Juan Delgado

Two day tasks

23 Jul 2018

A few days ago this twit showed up in my timeline:

Can we just dump story points? It’s not that hard: Narrow the top stories in your backlog to things you can do in a day or two. Pick the 7 most valuable. That’s your Sprint. Work on the most valuable thing first. Put unfinished stories back on the backlog. #NoStoryPoints

It resonated with me because I’ve been thinking along those lines for some time now. In the first and only (so far!) talk I did about Design Ahead at IxDA Madrid I brought up this gem:

When a client wants a 6 week job done in one week, show him this: Quality vs Time ratio is important.

That has this video embedded:

The author is 100% right that the amount of time directly impacts the level of polish / accuracy / quality of whatever you are building. But I believe that this should be used to our advantage. I have seen many teams delivering the 10 minutes version of whatever they are implementing without getting first positive feedback for the 10 seconds version.

And this is risky. And it is unnecessarily risky. The great thing about starting small and iterating is that if you were right in the first place you will get there anyway and roughly in the same amount of time. And if you were wrong you will be very happy to find out after 10 seconds and not 10 minutes.

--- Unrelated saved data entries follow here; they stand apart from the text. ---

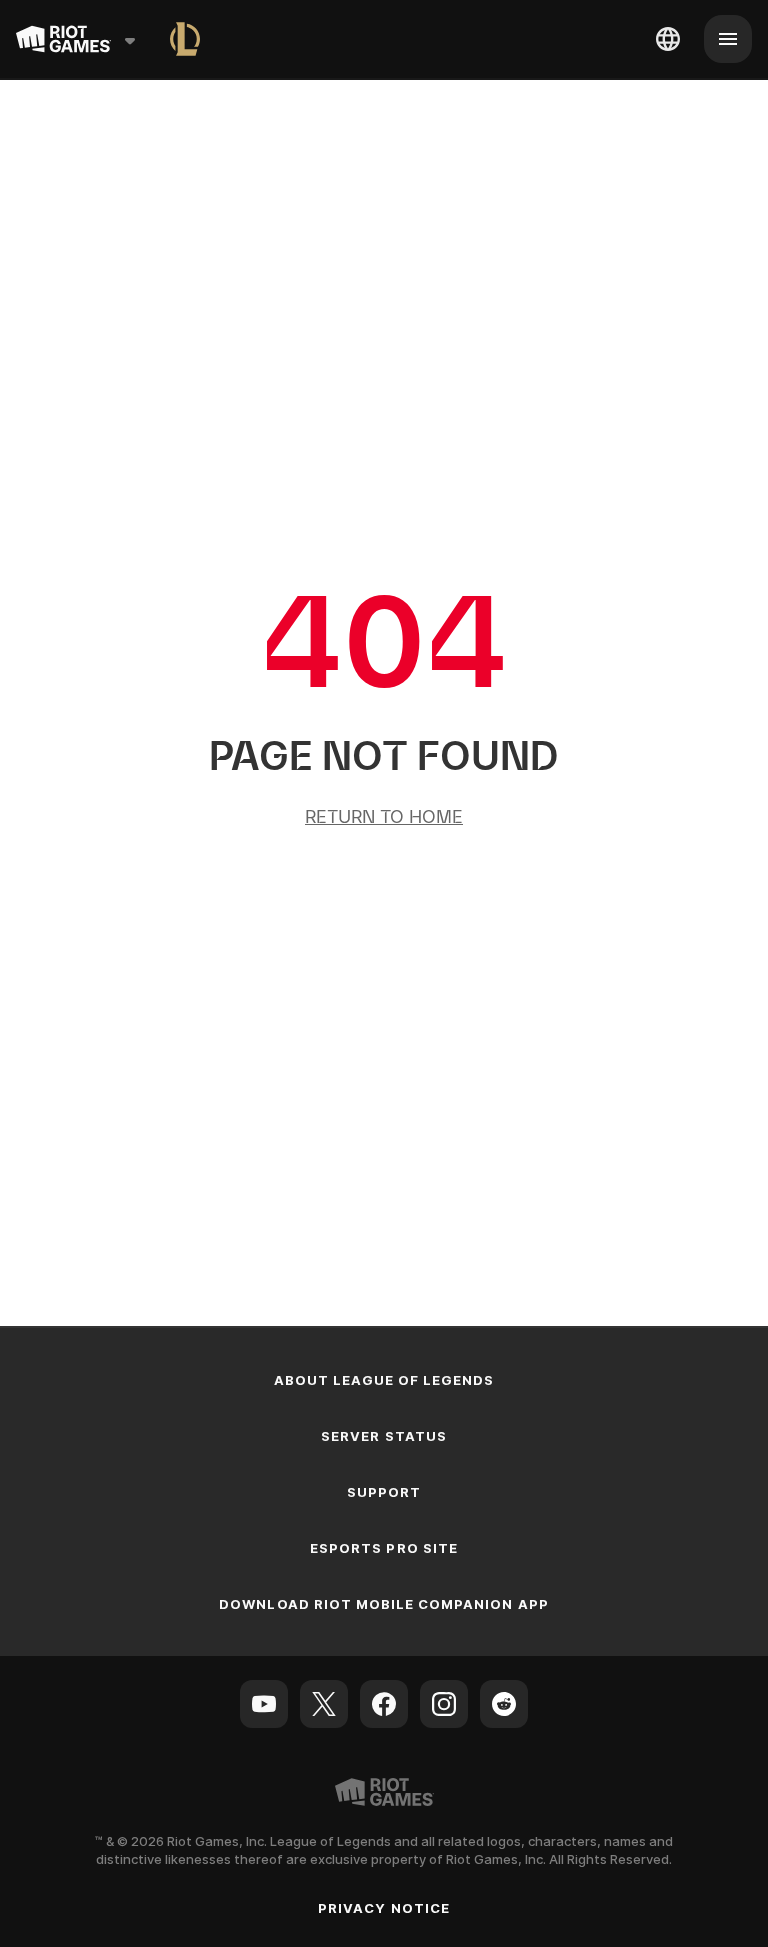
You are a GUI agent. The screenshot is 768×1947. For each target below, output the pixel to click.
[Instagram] (444, 1704)
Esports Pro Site (384, 1548)
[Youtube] (264, 1704)
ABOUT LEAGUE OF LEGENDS (384, 1380)
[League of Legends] (185, 39)
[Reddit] (504, 1704)
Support (384, 1492)
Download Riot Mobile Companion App (383, 1604)
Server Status (384, 1436)
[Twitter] (324, 1704)
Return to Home (384, 816)
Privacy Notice (384, 1908)
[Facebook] (384, 1704)
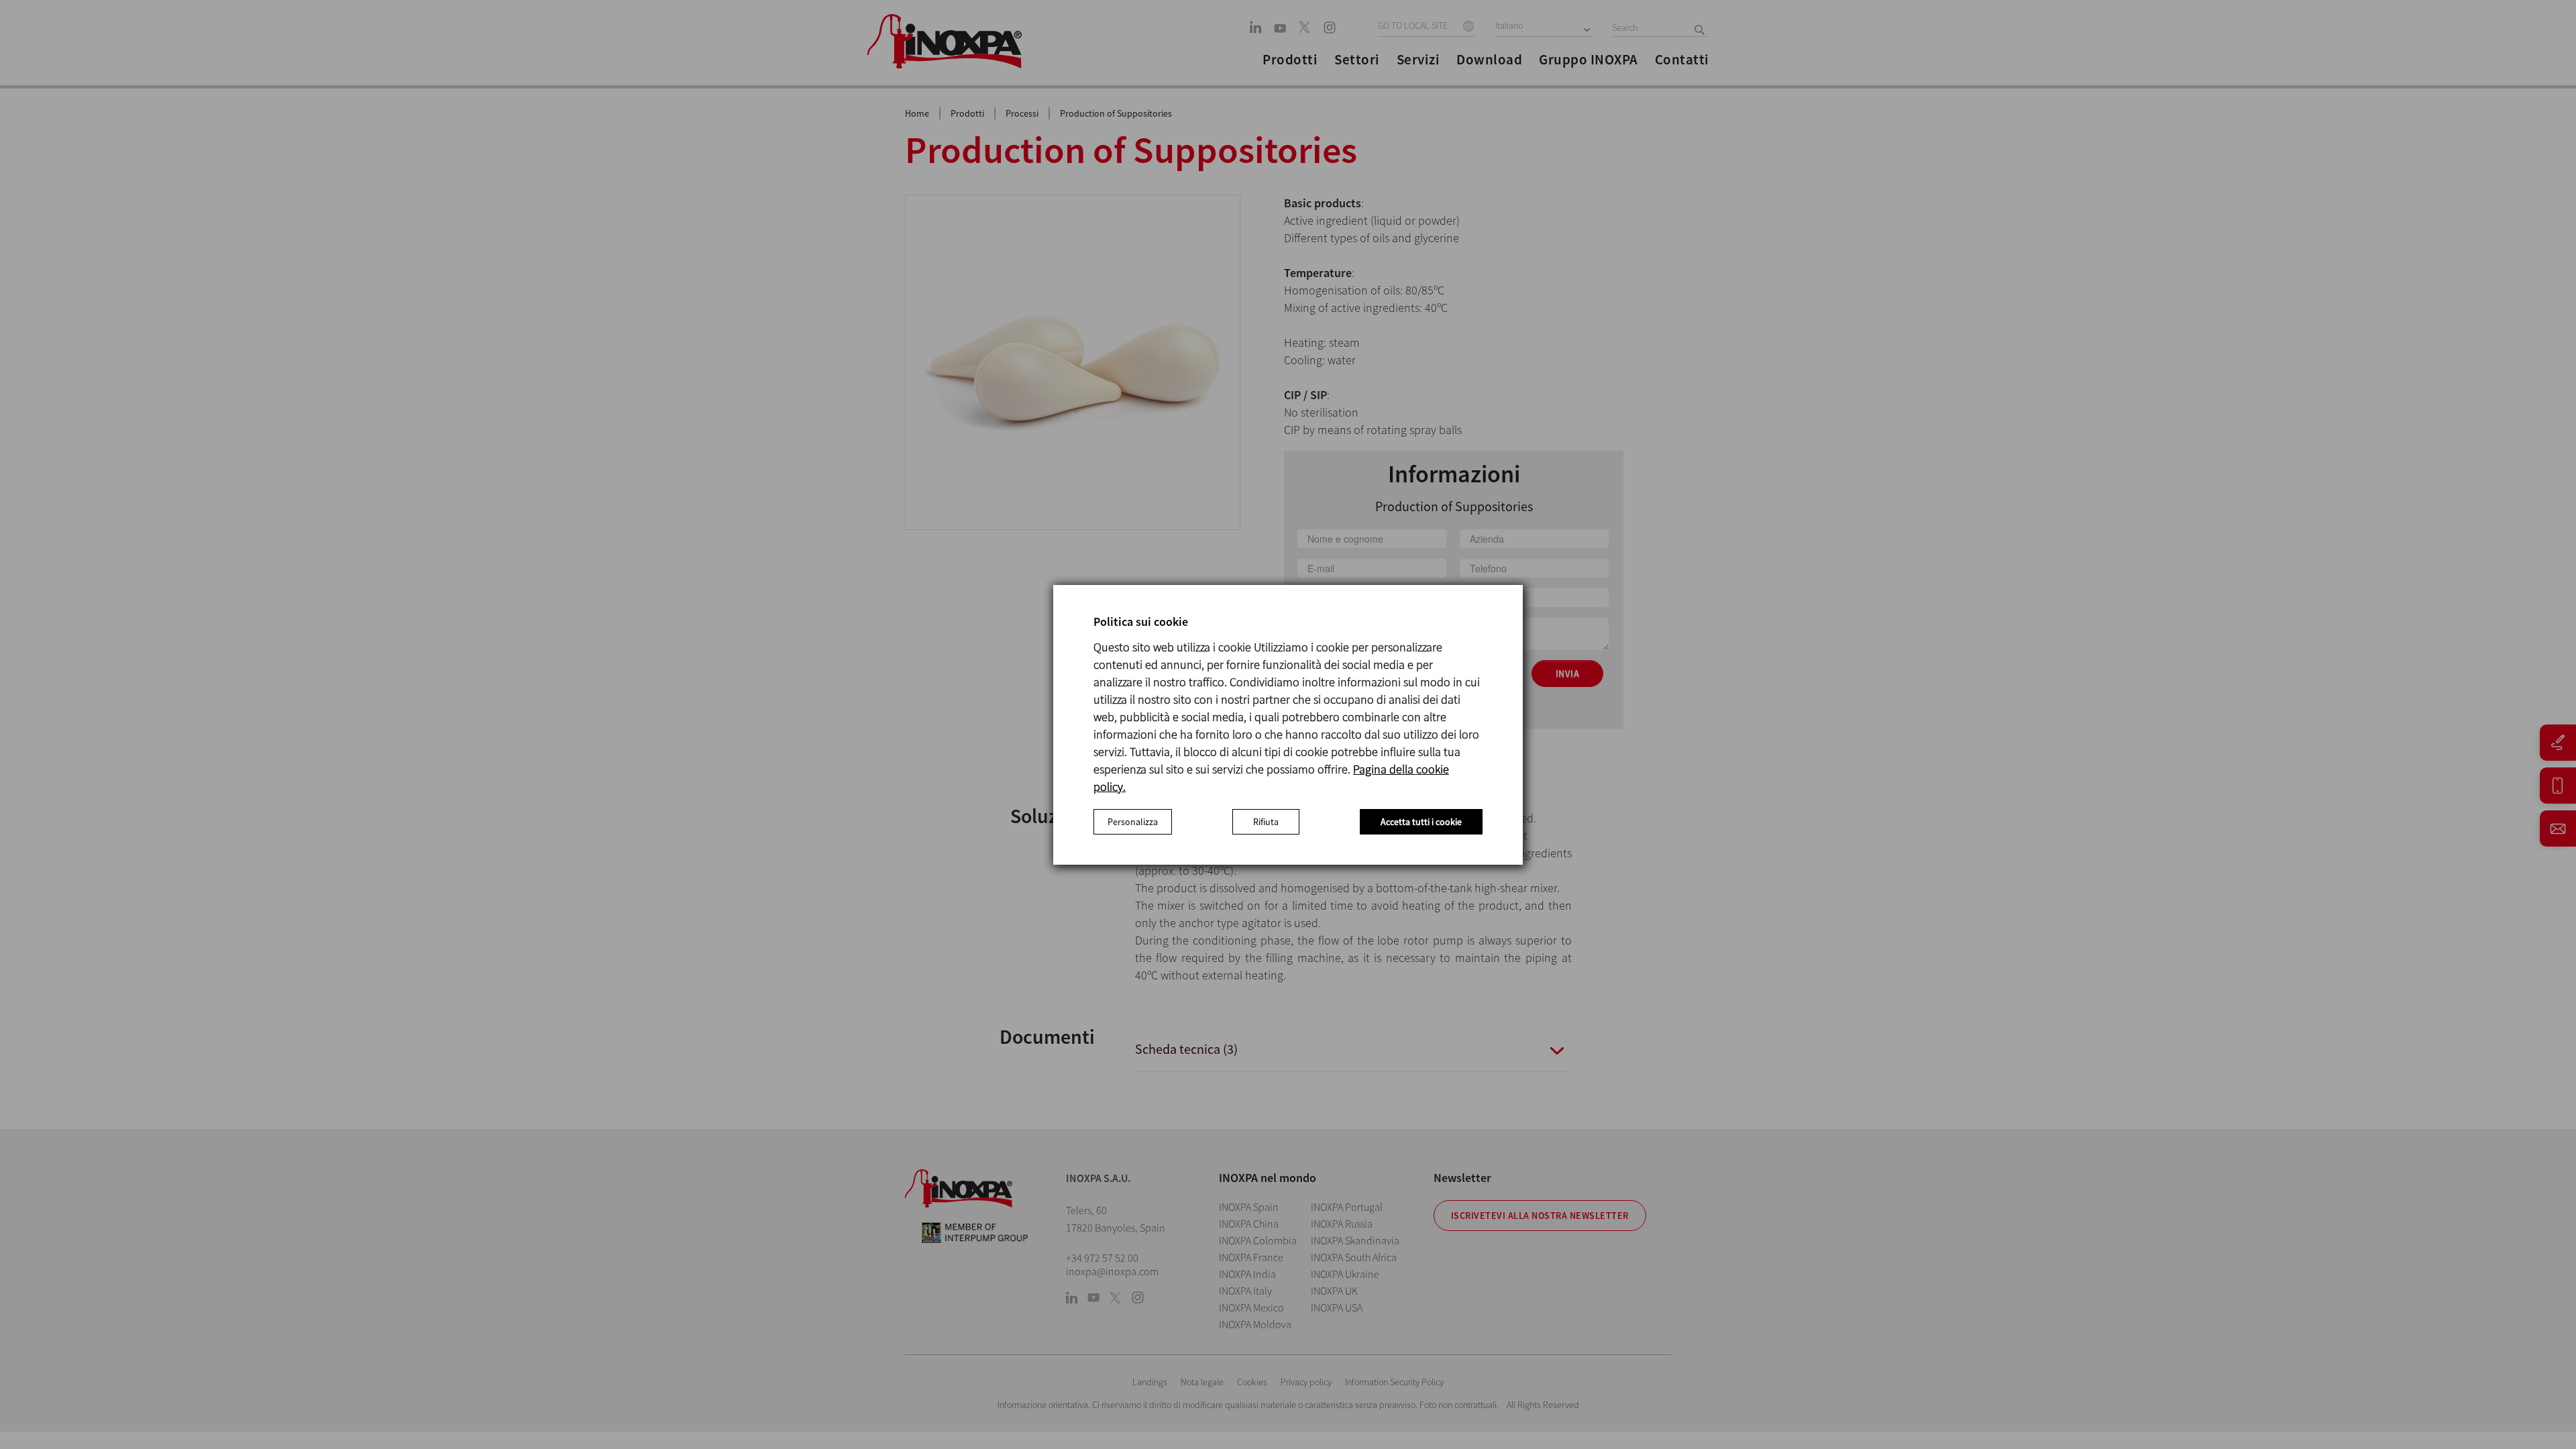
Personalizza (1133, 822)
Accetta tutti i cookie (1421, 822)
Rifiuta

A warning though: I believe that evolving products in small chunks is harder, both from design and tech perspectives. Maybe not harder, but most teams are not used to it.

First, 2 days worth of work is very, very little when you take into account meetings, emails, lunches, distractions, planning the work, testing, etc.

Then, because the time to implement is so little, the team has to adjust the baseline of the craft to the time available. This is definitely not easy. For the first version you might have to ditch client side unit tests. You will have to fight the instinct to add bells and whistles. You might not have a CI server in place for weeks. You will have to fight very hard to stay out of all sorts of rabbit holes and imaginary problems. You will be constantly refactoring the product and the codebase. You will get the feeling that you are going over and over the same things. You will have to explain first to your stakeholders and users why things are barely cobbled together (early versions when you are just getting things out of the door) and then why things don’t seem to progress as fast as before (final versions when you do the things that you put aside before getting positive feedback).

None of these things are easy, but they are necessary if you want to iterate a product in small and safe chunks.

And is there a scenario where you don’t want or need to do that? I’d say that if you know exactly what you are delivering you might be OK taking bigger risks and implement 10 minute versions of your features from the get go.

But if you don’t have a good understanding of the problem space, or the tech stack, or the team, or the client, or the product… If you have a big ball of uncertainty for backlog you definitely want to iterate a product in small chunks so you are never afraid of throwing away a 10 seconds version of a feature that turned out not to work as expected.